Este auge del K-drama y las series surcoreanas comenzó a mediados de 2000 con series como «Winter Sonata» y «Jewel in the Palace», que ganaron popularidad en Asia oriental y el sudeste asiático. Con la gran accesibilidad del streaming, el potencial de expansión para el k-drama. El interés en la cultura surcoreana está impulsando el crecimiento de plataformas de streaming como Rakuten Viki, AsianCrush y Kocowa, que ofrecen contenido coreano y panasiático a mercados globales. Viki cuenta con 59 millones de usuarios registrados, y Kocowa ha experimentado un crecimiento del 40% en audiencia durante la pandemia. Por otra parte, Netflix ha sido clave en la difusión de K-dramas. Así, en 2023 anunció una inversión de 2’5 mil millones de dólares en los próximos cuatro años en contenido surcoreano.

Los K-dramas, a menudo protagonizados por estrellas de K-pop, generan bandas sonoras que atraen a los fans. La interactividad entre los creadores de contenido y los fans también está en aumento, y los K-dramas están siendo adaptados en otros mercados. Éxitos como el Juego del Calamar despertaron el interés del gran público y de los inversores. Según Netflix, aproximadamente tres quintas partes de sus usuarios han visto alguna película o serie surcoreana, y el tiempo de visualización de esos programas ha crecido seis veces en solo cuatro años.

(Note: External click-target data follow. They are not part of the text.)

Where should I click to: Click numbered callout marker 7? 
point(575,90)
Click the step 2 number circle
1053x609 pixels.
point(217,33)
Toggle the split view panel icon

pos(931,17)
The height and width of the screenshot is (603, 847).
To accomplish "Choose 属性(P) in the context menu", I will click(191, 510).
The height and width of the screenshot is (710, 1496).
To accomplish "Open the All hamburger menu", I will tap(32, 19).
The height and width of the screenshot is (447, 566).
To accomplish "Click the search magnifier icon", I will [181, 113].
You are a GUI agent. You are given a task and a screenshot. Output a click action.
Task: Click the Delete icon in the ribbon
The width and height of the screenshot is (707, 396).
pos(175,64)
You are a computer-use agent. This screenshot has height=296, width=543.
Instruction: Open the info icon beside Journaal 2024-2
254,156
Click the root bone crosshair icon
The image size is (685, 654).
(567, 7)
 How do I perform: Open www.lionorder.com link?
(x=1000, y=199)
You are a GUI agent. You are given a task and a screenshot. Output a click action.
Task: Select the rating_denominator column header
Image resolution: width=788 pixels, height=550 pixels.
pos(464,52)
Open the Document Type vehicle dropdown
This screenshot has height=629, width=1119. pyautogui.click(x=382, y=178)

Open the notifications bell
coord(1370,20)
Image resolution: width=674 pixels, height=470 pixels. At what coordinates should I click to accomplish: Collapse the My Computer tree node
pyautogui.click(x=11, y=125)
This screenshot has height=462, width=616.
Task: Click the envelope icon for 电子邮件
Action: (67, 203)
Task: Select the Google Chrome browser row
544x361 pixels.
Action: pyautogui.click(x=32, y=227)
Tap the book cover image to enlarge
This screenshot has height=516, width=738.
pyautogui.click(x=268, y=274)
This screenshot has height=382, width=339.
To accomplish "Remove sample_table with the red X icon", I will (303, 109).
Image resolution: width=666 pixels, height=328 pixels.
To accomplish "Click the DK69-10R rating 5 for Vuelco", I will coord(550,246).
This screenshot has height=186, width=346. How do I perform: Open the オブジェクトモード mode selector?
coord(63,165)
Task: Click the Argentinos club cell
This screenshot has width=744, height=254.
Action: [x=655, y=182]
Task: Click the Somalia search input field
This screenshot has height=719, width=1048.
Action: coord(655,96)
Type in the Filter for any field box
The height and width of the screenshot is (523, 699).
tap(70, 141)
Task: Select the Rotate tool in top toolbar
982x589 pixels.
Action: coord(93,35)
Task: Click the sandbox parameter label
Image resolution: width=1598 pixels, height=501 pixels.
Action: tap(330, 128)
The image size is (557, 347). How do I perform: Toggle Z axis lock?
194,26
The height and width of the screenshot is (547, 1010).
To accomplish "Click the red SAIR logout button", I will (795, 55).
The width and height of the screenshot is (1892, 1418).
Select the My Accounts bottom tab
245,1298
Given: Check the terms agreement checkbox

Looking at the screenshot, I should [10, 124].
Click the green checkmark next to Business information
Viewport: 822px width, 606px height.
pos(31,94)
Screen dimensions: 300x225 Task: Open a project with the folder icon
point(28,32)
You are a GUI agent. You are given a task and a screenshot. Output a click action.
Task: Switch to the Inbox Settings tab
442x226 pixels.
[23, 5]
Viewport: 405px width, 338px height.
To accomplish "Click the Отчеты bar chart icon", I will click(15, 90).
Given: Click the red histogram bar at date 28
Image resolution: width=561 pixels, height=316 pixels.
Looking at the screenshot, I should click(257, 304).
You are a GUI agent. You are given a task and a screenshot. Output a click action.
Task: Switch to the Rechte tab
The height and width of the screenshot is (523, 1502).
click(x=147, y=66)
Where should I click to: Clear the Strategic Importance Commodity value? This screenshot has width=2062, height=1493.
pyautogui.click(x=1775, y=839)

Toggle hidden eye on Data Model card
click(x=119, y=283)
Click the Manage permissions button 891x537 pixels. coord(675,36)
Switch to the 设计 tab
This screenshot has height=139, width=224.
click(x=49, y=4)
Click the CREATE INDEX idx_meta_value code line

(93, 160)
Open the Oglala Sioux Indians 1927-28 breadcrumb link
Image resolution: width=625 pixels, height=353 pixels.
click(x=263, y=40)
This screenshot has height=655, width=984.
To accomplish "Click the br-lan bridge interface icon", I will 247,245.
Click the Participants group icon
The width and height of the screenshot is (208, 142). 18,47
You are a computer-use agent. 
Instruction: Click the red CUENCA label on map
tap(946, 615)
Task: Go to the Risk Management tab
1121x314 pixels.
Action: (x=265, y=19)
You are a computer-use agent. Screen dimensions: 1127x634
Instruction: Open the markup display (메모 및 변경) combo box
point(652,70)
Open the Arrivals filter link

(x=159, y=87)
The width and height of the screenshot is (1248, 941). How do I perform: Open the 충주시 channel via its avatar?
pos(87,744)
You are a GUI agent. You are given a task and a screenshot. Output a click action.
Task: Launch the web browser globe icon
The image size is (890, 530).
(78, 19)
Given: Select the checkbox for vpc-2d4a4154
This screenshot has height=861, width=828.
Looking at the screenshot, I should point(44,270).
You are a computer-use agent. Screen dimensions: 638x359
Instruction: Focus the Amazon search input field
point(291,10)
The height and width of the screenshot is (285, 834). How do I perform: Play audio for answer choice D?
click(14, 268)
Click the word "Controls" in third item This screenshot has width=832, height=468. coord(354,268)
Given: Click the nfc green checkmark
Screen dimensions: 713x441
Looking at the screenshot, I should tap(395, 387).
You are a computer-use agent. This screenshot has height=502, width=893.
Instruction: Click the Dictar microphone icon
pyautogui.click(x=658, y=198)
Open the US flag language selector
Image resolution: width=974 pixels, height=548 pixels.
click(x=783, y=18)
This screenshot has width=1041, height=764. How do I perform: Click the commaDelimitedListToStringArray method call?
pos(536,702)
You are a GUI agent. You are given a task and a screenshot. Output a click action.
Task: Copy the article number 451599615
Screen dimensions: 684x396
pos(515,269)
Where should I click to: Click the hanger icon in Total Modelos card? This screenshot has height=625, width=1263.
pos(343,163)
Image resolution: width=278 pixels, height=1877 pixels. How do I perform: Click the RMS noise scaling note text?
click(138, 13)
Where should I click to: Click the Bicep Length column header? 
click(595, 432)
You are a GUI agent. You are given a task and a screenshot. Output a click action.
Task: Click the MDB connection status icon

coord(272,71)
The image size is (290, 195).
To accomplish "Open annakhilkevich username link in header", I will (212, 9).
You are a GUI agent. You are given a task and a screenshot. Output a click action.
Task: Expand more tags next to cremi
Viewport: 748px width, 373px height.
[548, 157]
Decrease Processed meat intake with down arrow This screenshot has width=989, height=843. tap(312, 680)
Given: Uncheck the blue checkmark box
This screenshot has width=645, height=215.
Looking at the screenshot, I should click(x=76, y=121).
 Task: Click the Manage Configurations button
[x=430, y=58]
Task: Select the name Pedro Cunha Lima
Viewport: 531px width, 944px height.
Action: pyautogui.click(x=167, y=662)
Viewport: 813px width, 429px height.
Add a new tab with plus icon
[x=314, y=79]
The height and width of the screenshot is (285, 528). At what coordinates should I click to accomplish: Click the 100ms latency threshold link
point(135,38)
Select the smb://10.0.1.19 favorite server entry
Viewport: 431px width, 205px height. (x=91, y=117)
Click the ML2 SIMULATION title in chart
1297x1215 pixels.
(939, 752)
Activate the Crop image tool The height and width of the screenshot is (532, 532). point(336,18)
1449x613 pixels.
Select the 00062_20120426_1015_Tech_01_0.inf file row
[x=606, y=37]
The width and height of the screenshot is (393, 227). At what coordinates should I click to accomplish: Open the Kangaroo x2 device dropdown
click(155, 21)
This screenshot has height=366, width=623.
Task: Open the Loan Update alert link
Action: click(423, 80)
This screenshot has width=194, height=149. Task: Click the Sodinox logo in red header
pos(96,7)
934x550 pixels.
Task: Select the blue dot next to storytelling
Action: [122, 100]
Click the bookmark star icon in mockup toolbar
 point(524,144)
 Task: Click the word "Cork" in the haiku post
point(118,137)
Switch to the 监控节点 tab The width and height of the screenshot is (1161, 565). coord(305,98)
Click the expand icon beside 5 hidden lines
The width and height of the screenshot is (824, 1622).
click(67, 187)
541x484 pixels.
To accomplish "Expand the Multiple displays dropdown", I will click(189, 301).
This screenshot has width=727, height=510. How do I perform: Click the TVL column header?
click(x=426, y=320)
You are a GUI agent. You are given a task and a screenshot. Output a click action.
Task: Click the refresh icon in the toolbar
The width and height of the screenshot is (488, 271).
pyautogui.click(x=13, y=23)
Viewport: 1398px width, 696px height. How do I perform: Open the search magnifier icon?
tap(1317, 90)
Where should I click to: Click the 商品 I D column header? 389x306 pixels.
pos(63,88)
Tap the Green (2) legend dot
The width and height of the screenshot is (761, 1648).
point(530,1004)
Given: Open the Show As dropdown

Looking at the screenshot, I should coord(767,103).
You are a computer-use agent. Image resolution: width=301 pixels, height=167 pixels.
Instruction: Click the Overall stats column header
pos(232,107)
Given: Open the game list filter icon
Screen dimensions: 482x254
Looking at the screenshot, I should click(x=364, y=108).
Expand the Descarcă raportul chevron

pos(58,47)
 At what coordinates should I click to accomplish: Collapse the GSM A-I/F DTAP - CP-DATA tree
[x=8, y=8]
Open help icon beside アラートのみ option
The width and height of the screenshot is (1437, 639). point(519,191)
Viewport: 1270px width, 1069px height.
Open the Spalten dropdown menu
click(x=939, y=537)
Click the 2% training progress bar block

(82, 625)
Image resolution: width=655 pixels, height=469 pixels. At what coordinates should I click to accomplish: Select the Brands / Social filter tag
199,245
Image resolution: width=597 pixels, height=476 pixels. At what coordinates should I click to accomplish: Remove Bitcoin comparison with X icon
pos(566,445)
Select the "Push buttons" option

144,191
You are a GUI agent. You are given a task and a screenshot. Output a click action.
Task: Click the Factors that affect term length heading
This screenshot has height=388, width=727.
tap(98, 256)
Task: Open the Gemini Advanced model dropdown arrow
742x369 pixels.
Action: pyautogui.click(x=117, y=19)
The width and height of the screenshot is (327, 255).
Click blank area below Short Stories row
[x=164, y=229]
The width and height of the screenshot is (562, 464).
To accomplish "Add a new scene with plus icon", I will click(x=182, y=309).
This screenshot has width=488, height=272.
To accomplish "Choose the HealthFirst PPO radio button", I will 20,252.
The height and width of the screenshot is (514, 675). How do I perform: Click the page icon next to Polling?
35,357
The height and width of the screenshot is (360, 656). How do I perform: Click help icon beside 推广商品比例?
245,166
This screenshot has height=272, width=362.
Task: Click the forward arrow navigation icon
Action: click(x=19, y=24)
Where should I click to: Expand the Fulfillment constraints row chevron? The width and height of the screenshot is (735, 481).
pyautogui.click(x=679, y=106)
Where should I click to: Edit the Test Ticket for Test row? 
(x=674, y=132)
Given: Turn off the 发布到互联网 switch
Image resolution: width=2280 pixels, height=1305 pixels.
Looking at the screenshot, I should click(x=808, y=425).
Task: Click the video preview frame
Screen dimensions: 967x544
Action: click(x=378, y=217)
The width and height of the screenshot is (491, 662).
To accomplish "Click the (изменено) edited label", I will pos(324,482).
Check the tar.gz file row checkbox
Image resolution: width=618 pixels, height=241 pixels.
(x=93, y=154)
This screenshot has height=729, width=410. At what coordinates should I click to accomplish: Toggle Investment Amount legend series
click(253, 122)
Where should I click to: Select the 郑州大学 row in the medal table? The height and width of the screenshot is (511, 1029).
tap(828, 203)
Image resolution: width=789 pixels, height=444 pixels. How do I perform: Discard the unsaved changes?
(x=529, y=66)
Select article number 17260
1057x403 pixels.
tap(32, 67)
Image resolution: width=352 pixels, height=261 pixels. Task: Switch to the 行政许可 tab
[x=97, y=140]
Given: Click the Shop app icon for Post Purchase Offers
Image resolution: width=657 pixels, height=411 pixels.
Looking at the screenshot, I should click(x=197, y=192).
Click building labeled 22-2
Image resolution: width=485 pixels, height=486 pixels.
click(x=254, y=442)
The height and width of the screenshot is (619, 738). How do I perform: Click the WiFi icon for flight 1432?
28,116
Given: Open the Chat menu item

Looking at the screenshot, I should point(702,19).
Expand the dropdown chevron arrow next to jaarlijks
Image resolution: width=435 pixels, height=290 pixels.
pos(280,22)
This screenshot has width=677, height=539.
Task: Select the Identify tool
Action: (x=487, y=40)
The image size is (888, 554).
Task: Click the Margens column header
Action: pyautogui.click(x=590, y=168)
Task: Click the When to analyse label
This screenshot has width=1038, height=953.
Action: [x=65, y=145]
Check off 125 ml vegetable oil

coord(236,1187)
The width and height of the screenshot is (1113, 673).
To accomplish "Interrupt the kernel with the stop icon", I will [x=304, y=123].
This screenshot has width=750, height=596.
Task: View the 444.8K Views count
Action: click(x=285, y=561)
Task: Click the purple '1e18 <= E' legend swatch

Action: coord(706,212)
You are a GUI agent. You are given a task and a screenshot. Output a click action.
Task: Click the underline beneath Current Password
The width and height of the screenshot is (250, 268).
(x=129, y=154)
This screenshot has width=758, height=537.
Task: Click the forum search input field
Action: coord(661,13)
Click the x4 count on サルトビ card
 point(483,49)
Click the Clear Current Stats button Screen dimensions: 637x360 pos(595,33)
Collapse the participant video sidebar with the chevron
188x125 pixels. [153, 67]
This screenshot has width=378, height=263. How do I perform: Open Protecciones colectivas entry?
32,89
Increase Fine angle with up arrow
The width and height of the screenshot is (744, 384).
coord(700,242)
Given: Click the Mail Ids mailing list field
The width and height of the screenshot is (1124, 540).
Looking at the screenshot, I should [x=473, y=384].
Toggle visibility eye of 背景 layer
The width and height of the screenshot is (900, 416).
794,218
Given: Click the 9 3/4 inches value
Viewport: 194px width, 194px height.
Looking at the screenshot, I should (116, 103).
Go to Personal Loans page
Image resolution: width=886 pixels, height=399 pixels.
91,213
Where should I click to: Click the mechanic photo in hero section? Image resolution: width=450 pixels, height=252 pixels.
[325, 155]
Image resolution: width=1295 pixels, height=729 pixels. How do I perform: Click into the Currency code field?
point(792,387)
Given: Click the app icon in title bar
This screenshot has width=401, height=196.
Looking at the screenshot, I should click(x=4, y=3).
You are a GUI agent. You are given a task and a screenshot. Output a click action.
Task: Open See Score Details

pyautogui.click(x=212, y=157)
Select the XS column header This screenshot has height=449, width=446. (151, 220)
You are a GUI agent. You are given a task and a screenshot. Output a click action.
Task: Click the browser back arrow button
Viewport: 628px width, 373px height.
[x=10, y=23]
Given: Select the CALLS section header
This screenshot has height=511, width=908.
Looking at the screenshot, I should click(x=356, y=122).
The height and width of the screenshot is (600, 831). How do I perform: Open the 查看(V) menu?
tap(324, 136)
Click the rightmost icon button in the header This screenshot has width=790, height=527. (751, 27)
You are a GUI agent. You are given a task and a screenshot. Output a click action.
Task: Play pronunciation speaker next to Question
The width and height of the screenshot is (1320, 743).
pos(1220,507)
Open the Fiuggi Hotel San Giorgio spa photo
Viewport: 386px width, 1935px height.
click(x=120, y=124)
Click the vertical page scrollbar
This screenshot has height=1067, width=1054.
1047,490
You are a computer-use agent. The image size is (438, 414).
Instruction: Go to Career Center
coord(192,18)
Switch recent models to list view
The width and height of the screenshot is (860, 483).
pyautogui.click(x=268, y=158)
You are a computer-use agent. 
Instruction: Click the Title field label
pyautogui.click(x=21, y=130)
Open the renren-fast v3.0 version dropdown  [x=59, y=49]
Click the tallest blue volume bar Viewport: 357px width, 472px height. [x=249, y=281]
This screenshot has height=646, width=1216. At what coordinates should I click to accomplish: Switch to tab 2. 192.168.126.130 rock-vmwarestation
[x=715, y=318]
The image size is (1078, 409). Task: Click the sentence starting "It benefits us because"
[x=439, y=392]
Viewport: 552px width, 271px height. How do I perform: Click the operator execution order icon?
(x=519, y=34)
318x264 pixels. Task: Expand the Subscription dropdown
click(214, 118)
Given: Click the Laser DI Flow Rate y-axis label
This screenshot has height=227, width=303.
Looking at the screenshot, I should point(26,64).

K-food: el gran triunfo del ramyeon

Aparte de las producciones culturales, la gastronomía surcoreana se ha popularizado enormemente gracias a la gran visibilidad que ha obtenido en los K-dramas y las redes sociales de los artistas. El fenómeno del K-food ha capturado la atención de consumidores en todo el mundo, impulsando la popularidad de platos tradicionales como el kimchi, el bibimbap y, por supuesto, el ramyeon. Esta tendencia no solo ha aumentado la demanda de estos alimentos, sino que también ha motivado a las empresas a adaptar sus productos para satisfacer los gustos de los mercados internacionales. Las exportaciones de fideos instantáneos de Corea del Sur, el ramyeon, alcanzaron un récord de aproximadamente 1’000 millones de dólares el año pasado. Esto representa un aumento del 24% en comparación con el récord anterior de 765 millones de dólares en 2022. Hay que tener en cuenta que el valor de las exportaciones era de tan solo 200 millones de US$ en 2015. Nongshim, la principal empresa de ramyeon del país, está aumentando su capacidad de producción en Estados Unidos y planea establecer una tercera planta de producción el próximo año.

K-beauty: productos cosméticos y bienestar

La industria cosmética surcoreana, conocida por su innovación y calidad, ha visto un crecimiento explosivo. Marcas como Laneige y Innisfree, propiedad de AmorePacific, han logrado posicionarse entre las favoritas en varios países, gracias a su enfoque en ingredientes naturales y fórmulas avanzadas. Esa empresa es la más grande de Corea del Sur en este sector y ocupa el séptimo lugar en la lista de las diez principales compañías de belleza globales según Women’s Wear Daily. El mercado global de productos K-beauty fue valorado en 11.643’01 millones de dólares en 2022 y se espera que alcance los 29.285’70 millones de dólares para 2032. Las redes sociales juegan un papel crucial en este fenómeno, ya que influencers y celebridades a menudo comparten reseñas y tutoriales, creando un vínculo directo entre la cultura popular y el consumo. Además, la influencia de la K-beauty  ha llevado a un cambio en las rutinas de cuidado personal en todo el mundo, con muchos consumidores adoptando prácticas y productos que antes eran exclusivos de Corea del Sur. El enfoque holístico de la belleza que promueve esta industria, centrada en la salud de la piel y el bienestar, ha triunfado en el exterior, con un público global cada vez más consciente de la calidad de los productos coreanos. Así, un marketing efectivo y un fuerte respaldo cultural han hecho que la cosmética surcoreana se convierta en un fenómeno mundial.